TIONE – Le croci del mondo nella Via Crucis di “Vite Intrecciate”
Dalla tragedia dei migranti nel Mediterraneo ai bambini con disabilità seguiti in Perù. Sono alcune delle storie di sofferenza del nostro tempo richiamate nella Via Crucis proposta dalla realtà di Vite Intrecciate nella chiesa arcipretale di Tione.
La celebrazione ha intrecciato il racconto evangelico della Passione con testimonianze e vicende contemporanee. Tra queste il lavoro della missionaria trentina Daniela Salvaterra accanto a bambini e giovani con disabilità in Perù, ma anche drammi più vicini come il suicidio di un ragazzo di quindici anni e la storia del piccolo Alberto, morto a causa di un tumore in tenera età.

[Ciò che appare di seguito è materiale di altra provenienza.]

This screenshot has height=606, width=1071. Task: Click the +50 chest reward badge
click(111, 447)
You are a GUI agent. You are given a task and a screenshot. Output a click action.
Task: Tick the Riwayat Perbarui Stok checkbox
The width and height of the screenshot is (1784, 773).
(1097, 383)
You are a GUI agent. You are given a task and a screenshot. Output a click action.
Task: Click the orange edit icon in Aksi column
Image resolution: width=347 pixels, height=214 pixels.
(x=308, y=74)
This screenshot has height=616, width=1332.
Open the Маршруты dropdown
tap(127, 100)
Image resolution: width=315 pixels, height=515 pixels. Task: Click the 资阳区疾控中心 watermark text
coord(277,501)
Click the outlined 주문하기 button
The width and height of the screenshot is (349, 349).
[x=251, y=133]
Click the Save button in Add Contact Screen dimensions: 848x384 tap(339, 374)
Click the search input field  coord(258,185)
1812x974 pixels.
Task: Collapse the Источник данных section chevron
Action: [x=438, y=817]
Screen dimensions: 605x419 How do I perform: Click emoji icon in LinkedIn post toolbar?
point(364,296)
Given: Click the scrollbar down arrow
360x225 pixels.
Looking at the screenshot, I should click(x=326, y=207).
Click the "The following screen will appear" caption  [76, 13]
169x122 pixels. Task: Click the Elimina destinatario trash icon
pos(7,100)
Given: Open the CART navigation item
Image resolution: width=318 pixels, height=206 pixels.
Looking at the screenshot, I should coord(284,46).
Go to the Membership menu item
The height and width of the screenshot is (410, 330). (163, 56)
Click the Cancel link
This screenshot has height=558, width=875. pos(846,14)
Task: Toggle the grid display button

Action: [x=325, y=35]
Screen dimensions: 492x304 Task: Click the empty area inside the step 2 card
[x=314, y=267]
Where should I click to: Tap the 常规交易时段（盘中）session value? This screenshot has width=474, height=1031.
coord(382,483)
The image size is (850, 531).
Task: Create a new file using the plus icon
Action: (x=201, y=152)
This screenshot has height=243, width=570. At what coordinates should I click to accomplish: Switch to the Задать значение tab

Le meditazioni hanno invitato a leggere queste sofferenze alla luce della Pasqua. «Coraggio, fratello che soffri – recita uno dei testi – non angosciarti: la tua croce, anche se durasse tutta la vita, è sempre collocazione provvisoria». Un richiamo alla speranza cristiana della resurrezione.
Dalle riflessioni è emerso anche un invito concreto: stare accanto a chi soffre significa mettere il Vangelo al centro della vita personale e comunitaria. La fede, ricordano i testi, non può limitarsi ad accettare la propria croce, ma deve anche «schiodare tutti coloro che vi sono appesi», liberando gli oppressi e spezzando le catene dell’ingiustizia.
La Via Crucis di Vite Intrecciate ha già fatto tappa in diverse comunità: Arco, Cogolo, Cavedine, Pinzolo, Ponte Arche e Tione, oltre a Castel Goffredo (Mantova) e Marcena di Rumo.
Il cammino proseguirà nelle prossime settimane con nuove tappe: Condino venerdì 20 marzo, San Bernardo di Rabbi lunedì 23, Praso venerdì 27 e Solteri (Trento) lunedì 30 marzo.
Un percorso spirituale che invita a guardare le ferite del mondo alla luce della Pasqua, perché – come ricorda una delle meditazioni – il giorno della resurrezione è quello in cui «i macigni rotolano via dall’imboccatura dei sepolcri» e la speranza torna a correre tra gli uomini.